# "I have a Boa Constrictor stuck to my face" - 911 call



## Snapped (Jul 31, 2017)

*Poor snake, paid the price for her stupidity (or ignorance)*

http://www.abc.net.au/news/2017-07-31/woman-calls-911-while-being-bitten-by-boa-constrictor/8758666



_A firefighter has cut the head off a boa constrictor that was suffocating an American woman who called 911 as the snake attacked her in her driveway.

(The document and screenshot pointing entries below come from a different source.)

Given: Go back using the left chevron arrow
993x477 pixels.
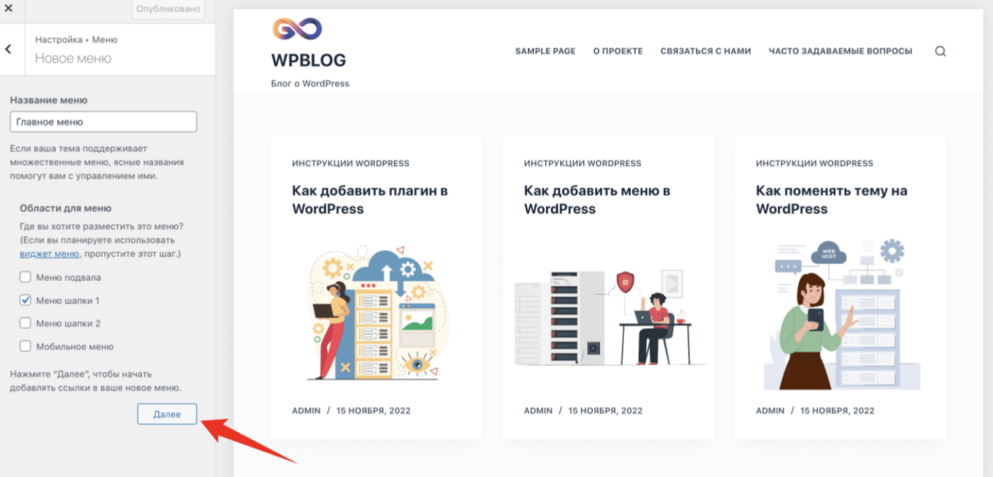Looking at the screenshot, I should click(x=8, y=49).
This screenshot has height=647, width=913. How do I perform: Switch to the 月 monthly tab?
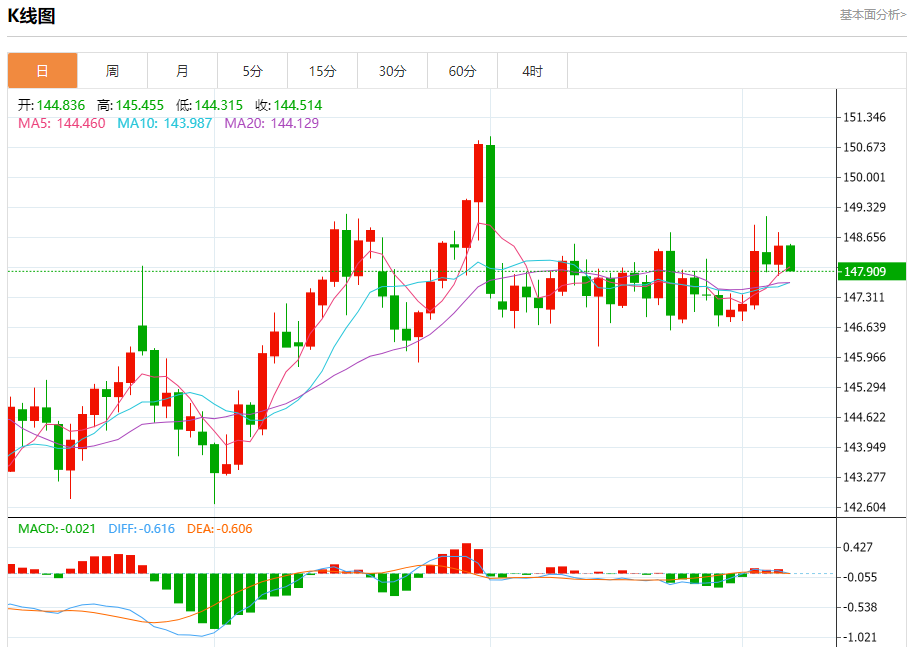pyautogui.click(x=182, y=71)
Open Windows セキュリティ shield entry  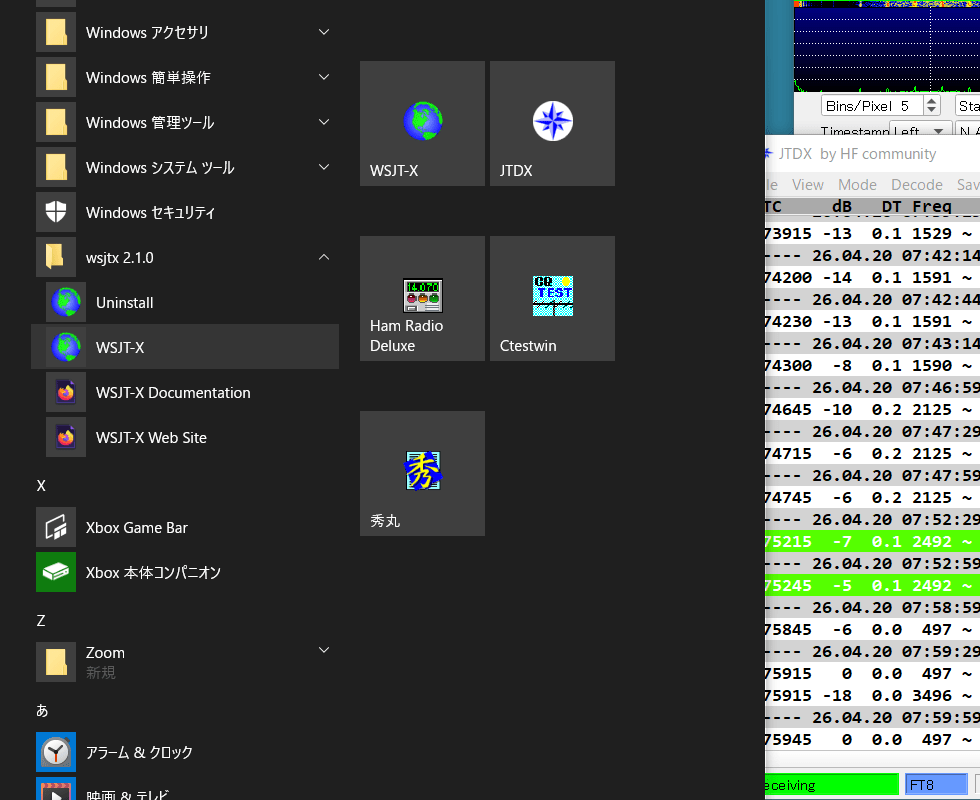(x=150, y=213)
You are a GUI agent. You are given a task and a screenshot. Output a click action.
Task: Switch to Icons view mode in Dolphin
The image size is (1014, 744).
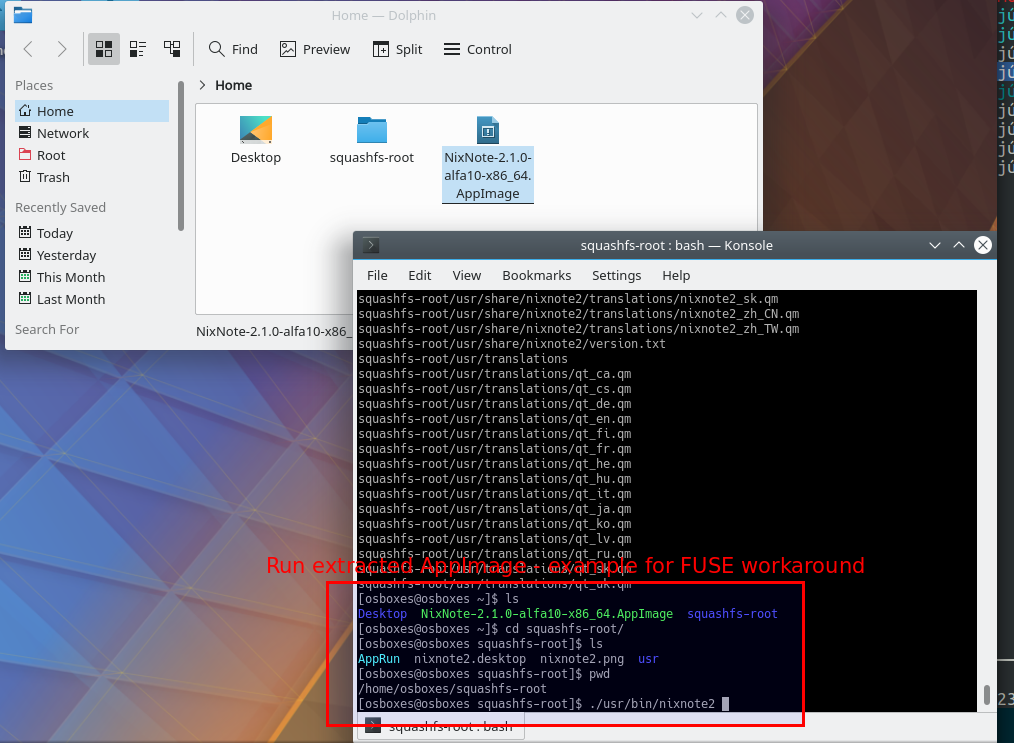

The woman, 45, told a 911 operator she had rescued the 1.7 metre snake a day earlier, but it had turned on her at her Ohio home.

"Help, please. I have a boa constrictor stuck to my face," the panicked woman told the somewhat confused operator on Thursday.

"Mam, you have a what?" the operator replied.
The woman urged the operator to "please hurry, he's biting my nose" as she lay bleeding in the driveway of her home in Sheffield Lake, about 40 kilometres west of Cleveland.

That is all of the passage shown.